Verilen Görev 1 –
Tüm kayıtlardaki satırları, "screenshot" yerine "screen image" yazarak ve geri kalan her şeyi olduğu gibi bırakarak düzenleyin. Görselleri cevabınıza katmayın.

Verilen Metin –
↓↓↓
Mâide Sûresi 51. Ayet Tefsiri


51 / 120


Mâide Sûresi Hakkında

Mâide sûresi 120 âyettir. Medine’de inmiştir. Sûre ismini, içinde “yemekli sofra” mânasındaki اَلْمَائِدَةُ (mâide) kelimesinin geçtiği 112. ayetten almaktadır. Esasında bu sûre İslâm nimetinin ikram edildiği ilâhî bir sofradır. Ayrıca bu sûreye, birinci âyetinde akidlerin yerine getirilmesi emredildiği için “Ukûd”, okuyanları azap meleklerinin elinden kurtaracağı için اَلْمُنْقِذَةُ (Münkıze), ve dinî hükümler çeşitli âyetlere serpiştirildiği için اَلْمُبَعْثِرَةُ (Muba‘sire) adları da verilmiştir. Bu sûre Hudeybiye anlaşmasından sonra, Hicret’in 6. senesinde veya 7. senesinin başlarında vahyolunmuştur. Mushaf tertîbine göre 5, nüzûl sırasına göre 110. sûredir.

Mâide Sûresi Konusu

Sûrede özetle şu mevzular ele alınmaktadır:

Müslümanların dinî, içtimaî, iktisadî ve siyasî hayatlarını tanzim eden düzenlemelere yer verilir. Bu bağlamda akitlerin yerine getirilmesi, Allah’ın hacla ve bunun dışındaki hususlarla ilgili koymuş olduğu dinî nişânelere saygı duyulması, Kâbe’ye gelen hacılara karşı girişilecek her türlü müdahalenin yasaklanması sözkonusu edilir. Haram ve helâl olan yiyeceklerle alakalı kesin hükümler konur. Bu hususta İslâm’dan önce mevcut olan yanlış telakki ve uygulamalar kaldırılır. Ehl-i kitabın kestiklerini yeme ve iffetli hür kadınlarıyla evlenme izni verilir. Abdest, gusül ve teyemmümle ilgili hükümler; isyan, toplumun huzurunu bozma, hırsızlık ve kısası gerektiren hususlarla ilgili cezalar bildirilir. İçki içmek, kumar oynamak, putlara tapmak, fal oklarıyla iş yapmak tamamen yasaklanır. Yemin kefareti açıklanır ve şâhitlikle alakalı yeni hükümlere yer verilir.

Hâkim duruma geçen müslümanlar, iktidarın kendilerini bozması tehlikesine karşı ikaz edilip, adâlete bağlı kalmaları, kendilerinden önce geçen kitap ehlinin hatalarına düşmemeleri, onları dost ve sırdaş edinmemeleri konusunda tekrar tekrar uyarılır. Bunu başarabilmek için de Allah ve Rasûlü’nün öğrettiklerini, emir ve yasaklarını titizlikle gözetmeleri emredilir.
↑↑↑
Verilen Görev 2 –
Mâide sûresi hakkındaki metinden "Hâkim duruma geçen" ifadesinden "titizlikle gözetmeleri emredilir." ifadesine kadar olan bölümü harfi harfine aktarın.

Çıkarılan Kayıtlar –
↓↓↓
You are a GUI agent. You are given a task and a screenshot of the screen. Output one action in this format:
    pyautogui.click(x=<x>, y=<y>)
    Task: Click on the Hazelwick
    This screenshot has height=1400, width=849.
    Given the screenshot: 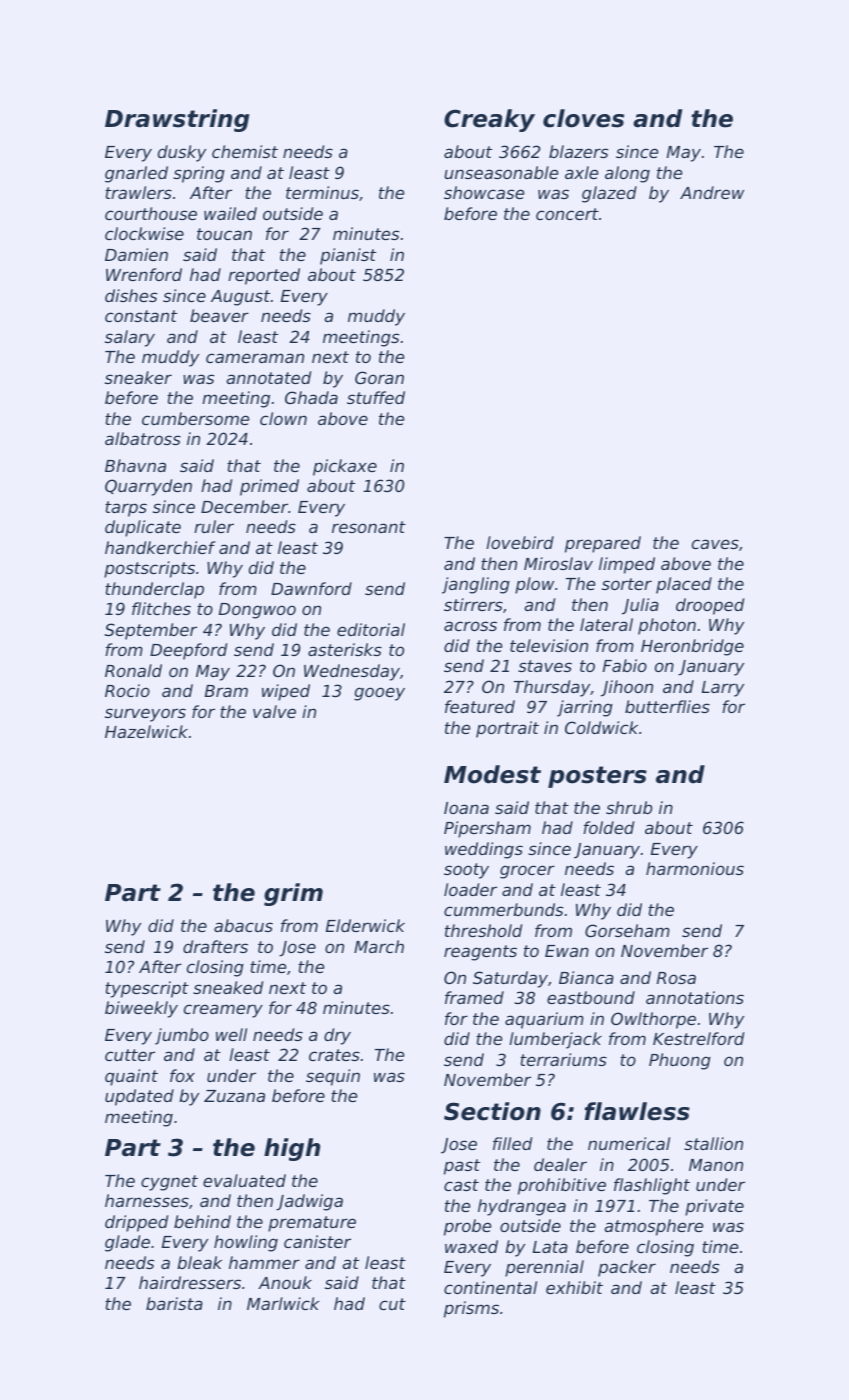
↑↑↑
Alıştırma Çözümü 1 –
You are a GUI agent. You are given a task and a screen image of the screen. Output one action in this format:
    pyautogui.click(x=<x>, y=<y>)
    Task: Click on the Hazelwick
    This screen image has height=1400, width=849.
    Given the screen image: 

Alıştırma Çözümü 2 –
Hâkim duruma geçen müslümanlar, iktidarın kendilerini bozması tehlikesine karşı ikaz edilip, adâlete bağlı kalmaları, kendilerinden önce geçen kitap ehlinin hatalarına düşmemeleri, onları dost ve sırdaş edinmemeleri konusunda tekrar tekrar uyarılır. Bunu başarabilmek için de Allah ve Rasûlü’nün öğrettiklerini, emir ve yasaklarını titizlikle gözetmeleri emredilir.